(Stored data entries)

-- Opening Marker --

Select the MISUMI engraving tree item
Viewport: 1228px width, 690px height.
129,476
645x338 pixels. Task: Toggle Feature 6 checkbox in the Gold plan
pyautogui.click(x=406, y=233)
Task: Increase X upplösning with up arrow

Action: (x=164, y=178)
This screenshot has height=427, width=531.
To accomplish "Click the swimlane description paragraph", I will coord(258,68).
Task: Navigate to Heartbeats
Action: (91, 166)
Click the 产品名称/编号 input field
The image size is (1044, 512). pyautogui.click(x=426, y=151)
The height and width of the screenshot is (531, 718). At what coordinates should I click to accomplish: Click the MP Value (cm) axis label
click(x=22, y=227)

-- Closing Marker --

Write out exactly the lines from the one containing "Click the 产品名称/编号 input field" through the end of the data, both included. Add nothing else.

Click the 产品名称/编号 input field
The image size is (1044, 512). pyautogui.click(x=426, y=151)
The height and width of the screenshot is (531, 718). At what coordinates should I click to accomplish: Click the MP Value (cm) axis label
click(x=22, y=227)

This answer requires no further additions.